In all too many cases their self-blame is subtly or not-so-subtly fostered & encouraged, as well, by the adults with whom they are surrounded, increasing their psychic damage ~ which then persists in preventing happiness and fulfillment throughout life.

The exercise was presented to this poet ~ as indeed she subsequently did experience it ~ as a super-powerful tool for the cleansing of childhood traumas and liberation of trapped energies into the twin lights of success and love.

* * * *

Begin by finding a doll or stuffed animal representing “Little (your name)”. If you can’t find one, then simply imagine one.

Take “Little (your name)” with you to a place in which you are surrounded by soft surfaces.

Make sure you will not be disturbed ~ draw curtains, eliminate phone ringers, be prepared not to answer the doorbell.

Place a few tissues or paper napkins (out of their hard-edged box) somewhere within reach.

Now put “Little (your name)” on your lap. Play with it happily. Tell it its name, and that you’re glad it’s with you. Let it know it is welcome with you now. Place it lovingly nearby.

Next, fill your lungs completely with air. Remember, these stretch all the way from down near your waist to up near your neck. Breathe in until they are completely full.

Check both the bottoms and tops of your lungs to make sure they can hold no more air at all.

Pause to identify this sensation, so you can remember and recreate it.

Now form your mouth into a small “O” ~ very small, as if you were getting ready to blow across the top of a pop bottle.

Begin releasing the air in your lungs as slowly as you are able to do so.

Continue to release air at that same speed until your lungs feel empty.

When you think they are empty, continue to push out air.

Then, when you think they’re empty again, bend at the middle and start squeezing.

Check down by your waist at the bottoms and up by your neck at the tops of your lungs, to make sure they are now, at last, indeed absolutely empty.

(This will expel air molecules which have been hanging around in the bottoms of your lungs for a long, long time — holding energy.)

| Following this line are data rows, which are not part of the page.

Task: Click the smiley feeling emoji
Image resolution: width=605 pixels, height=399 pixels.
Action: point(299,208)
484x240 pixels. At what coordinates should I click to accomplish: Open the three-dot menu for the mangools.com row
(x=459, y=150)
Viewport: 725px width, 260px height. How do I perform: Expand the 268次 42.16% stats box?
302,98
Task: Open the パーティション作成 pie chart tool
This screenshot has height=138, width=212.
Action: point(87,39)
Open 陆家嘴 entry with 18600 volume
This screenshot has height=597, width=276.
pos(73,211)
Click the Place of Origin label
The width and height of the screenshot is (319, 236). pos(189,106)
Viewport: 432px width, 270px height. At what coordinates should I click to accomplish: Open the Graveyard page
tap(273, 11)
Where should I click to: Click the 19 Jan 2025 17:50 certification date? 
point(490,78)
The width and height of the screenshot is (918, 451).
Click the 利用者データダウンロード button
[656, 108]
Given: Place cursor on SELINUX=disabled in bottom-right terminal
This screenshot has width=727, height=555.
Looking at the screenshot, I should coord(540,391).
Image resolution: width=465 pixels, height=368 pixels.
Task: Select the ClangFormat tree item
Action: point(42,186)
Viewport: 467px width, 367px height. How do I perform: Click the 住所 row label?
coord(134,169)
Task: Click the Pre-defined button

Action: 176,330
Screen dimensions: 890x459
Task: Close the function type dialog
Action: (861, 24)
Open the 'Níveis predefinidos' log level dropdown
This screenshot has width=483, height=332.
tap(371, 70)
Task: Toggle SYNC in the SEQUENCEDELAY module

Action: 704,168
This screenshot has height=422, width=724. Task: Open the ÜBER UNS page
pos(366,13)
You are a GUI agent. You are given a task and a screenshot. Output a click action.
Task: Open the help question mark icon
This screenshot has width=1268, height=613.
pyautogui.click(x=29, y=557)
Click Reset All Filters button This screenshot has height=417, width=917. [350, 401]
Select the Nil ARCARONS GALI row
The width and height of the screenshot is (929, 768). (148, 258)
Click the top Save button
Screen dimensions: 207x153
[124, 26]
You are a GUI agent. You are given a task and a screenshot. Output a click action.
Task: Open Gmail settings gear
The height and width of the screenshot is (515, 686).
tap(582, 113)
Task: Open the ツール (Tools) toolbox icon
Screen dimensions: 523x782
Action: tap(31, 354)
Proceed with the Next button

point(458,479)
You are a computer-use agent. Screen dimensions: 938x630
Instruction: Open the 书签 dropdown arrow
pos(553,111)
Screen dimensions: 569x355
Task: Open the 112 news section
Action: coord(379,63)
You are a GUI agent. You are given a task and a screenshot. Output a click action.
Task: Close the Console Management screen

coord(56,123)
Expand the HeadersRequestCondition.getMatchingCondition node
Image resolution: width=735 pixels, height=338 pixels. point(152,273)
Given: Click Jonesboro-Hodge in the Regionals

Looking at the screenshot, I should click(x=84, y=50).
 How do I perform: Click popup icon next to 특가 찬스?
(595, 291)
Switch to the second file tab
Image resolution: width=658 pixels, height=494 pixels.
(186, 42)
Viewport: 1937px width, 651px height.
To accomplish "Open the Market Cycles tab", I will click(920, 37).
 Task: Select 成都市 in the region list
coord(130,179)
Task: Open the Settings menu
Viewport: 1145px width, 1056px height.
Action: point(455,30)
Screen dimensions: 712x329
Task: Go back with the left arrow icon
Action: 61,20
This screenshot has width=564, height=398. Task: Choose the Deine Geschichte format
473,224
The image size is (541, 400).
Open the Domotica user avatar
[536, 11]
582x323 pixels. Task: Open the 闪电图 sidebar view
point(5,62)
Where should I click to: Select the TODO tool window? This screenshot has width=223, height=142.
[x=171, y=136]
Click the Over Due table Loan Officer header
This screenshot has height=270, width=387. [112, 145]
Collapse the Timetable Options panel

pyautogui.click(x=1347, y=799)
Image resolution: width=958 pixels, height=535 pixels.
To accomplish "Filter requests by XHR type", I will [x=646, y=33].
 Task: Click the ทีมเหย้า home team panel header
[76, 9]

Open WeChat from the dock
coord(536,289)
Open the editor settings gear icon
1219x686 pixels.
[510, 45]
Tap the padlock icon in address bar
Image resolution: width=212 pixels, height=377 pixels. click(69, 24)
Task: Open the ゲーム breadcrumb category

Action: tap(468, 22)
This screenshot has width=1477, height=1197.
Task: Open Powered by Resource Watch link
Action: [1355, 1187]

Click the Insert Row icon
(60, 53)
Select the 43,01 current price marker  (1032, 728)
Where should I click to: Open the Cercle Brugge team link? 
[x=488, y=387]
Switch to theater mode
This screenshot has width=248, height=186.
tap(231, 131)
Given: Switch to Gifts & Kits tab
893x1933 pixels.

Now take in a deep breath at a comfortable rate of speed — but continue it longer than usual, until you can, you guessed it…

…feel that your lungs — deepest bottom to tippy top — are full to bustin’ with fresh, happy air from your present comfy location.

Form your mouth back into that little “O” again.

Breathe out as slowly as possible… … …

Pause and check your lungs carefully, bottom to top, between each reflex-speed inhalation and each sloooow, sloooow exhalation, to make sure there are no air pockets left unemptied.

Time will cease to be of much concern. Once your body gets the rhythms by reflex ~ other than your check of lungs, top and bottom ~ allow your thoughts to drift back a few moments, to when you were playing with “Little (your name)” on your lap just now, and how good that felt.

Keep breathing in pattern as you play with “Little (your name)” some more.

You two will start remembering things together.

You’ll find yourself back in a situation which perfectly crystalizes and represents many similar situations in “Little (your name)”‘s life ~ likely one containing anxiety or outright trauma.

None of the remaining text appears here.